Cuando escucho Guitarra negra un verso rebota en mis sienes: hoy dejaré las puertas y las ventanas de mi casa abiertas para siempre, me doy cuenta que de niño nunca tuve casa .
No había tiempo, ni oportunidad, para el abrazo del padre, el beso de la madre, era yo la inercia de un barco de papel en un día de lluvia agua abajo por la banqueta de la calle del barrio.
En mis ojos estaba la ciudad, la recorría vendiendo periódicos, limpiando calzado, lavando carros, formando mi soledad inevitable. Comía donde había, un día en casa de la abuela cuyo profesionalismo para el desamor era de gran manufactura, otro día en casa de la tía, la vecina, el súper mercado después de juntar monedas limpiando vidrios de los carros.
Luego vino lo del padre que sin serlo otorgó su apellido Sánchez y en él un destello perenne de amor. Hasta morir. Se fue de cáncer en el pecho. A veces viene y me habla de amor con su aliento alcohólico.
Jugaba, cierto, inventando la diversión a pesar de las voces que como consigna tenían reventarme el nombre de mi madre y su ausencia.
Vuelta la memoria hacia esos años, no tengo más que agradecer el accidente de la vida, el ser bastardo, la lejanía maternal. Agradezco porque ahora cuando la pretensión que frustra se aparece en mi vida, resolver es fácil: para estar donde estoy es bastante. Porque: ¿de qué puede adolecer alguien que nunca tuvo nada? Para estar donde estoy es bastante. Tengo el aire y la luz de mis ojos para acariciar la vida. Y un niño como estaca en el pecho, que no me abandona nunca. (c.s.)
============================================================
TAREA A -
Contesta estas preguntas sobre el texto:
(i) ¿Qué trabajos hacía quien narra mientras recorría la ciudad?
(ii) ¿Qué apellido otorgó el padre que no lo era?
(iii) ¿De qué murió ese padre?
TAREA B -
Reproduce sin cambios el fragmento del texto que va de "Vuelta la memoria" a "abandona nunca. (c.s.)".
Responde solo con lo que dice el texto.
============================================================
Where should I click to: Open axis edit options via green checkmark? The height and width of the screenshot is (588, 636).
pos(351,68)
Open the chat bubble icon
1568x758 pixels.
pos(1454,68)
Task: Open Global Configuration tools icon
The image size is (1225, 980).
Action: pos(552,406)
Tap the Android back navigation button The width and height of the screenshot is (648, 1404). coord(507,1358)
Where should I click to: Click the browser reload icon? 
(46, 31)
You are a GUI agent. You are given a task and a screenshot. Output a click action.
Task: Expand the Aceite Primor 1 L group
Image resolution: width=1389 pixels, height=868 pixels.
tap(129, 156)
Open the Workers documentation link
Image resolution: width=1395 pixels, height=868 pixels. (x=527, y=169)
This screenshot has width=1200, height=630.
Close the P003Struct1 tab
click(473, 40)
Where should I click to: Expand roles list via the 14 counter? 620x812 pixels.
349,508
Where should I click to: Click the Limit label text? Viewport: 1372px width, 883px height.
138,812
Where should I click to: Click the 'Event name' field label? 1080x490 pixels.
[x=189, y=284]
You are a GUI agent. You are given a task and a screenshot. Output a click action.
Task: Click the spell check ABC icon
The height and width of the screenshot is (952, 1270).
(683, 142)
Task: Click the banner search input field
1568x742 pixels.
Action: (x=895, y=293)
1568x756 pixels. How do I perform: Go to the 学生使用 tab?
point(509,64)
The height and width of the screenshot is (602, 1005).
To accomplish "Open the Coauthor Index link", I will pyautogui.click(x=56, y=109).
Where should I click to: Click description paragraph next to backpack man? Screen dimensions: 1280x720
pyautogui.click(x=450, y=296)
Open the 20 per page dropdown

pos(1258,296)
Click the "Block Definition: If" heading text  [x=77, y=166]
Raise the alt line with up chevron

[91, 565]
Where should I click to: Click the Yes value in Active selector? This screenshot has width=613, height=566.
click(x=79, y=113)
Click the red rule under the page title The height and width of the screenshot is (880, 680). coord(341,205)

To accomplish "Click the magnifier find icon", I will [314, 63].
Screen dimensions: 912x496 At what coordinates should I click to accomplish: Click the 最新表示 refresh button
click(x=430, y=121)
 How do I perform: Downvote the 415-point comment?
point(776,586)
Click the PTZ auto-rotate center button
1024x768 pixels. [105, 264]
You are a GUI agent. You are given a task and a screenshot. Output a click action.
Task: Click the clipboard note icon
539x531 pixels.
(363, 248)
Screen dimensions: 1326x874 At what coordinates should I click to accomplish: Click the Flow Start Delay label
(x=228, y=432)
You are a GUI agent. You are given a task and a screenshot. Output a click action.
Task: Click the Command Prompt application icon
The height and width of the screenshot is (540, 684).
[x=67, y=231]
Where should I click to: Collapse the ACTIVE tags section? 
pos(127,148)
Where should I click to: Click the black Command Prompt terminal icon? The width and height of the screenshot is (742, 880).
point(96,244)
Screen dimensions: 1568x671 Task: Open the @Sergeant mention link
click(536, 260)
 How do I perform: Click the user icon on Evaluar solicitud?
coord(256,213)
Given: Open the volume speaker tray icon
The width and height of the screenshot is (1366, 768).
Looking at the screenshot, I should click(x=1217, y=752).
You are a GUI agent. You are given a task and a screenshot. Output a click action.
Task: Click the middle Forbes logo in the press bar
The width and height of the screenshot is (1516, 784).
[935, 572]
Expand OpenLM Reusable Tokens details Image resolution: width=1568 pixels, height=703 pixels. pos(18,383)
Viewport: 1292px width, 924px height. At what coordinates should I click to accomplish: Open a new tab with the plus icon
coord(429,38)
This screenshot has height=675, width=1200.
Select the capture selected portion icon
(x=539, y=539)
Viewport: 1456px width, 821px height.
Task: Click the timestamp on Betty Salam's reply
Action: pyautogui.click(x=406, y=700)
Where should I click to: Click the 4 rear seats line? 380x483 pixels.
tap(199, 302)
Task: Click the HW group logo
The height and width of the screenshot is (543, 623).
============================================================
RESPUESTA A -
(i) Vendía periódicos, limpiaba calzado y lavaba carros.
(ii) Sánchez.
(iii) De cáncer en el pecho.

RESPUESTA B -
Vuelta la memoria hacia esos años, no tengo más que agradecer el accidente de la vida, el ser bastardo, la lejanía maternal. Agradezco porque ahora cuando la pretensión que frustra se aparece en mi vida, resolver es fácil: para estar donde estoy es bastante. Porque: ¿de qué puede adolecer alguien que nunca tuvo nada? Para estar donde estoy es bastante. Tengo el aire y la luz de mis ojos para acariciar la vida. Y un niño como estaca en el pecho, que no me abandona nunca. (c.s.)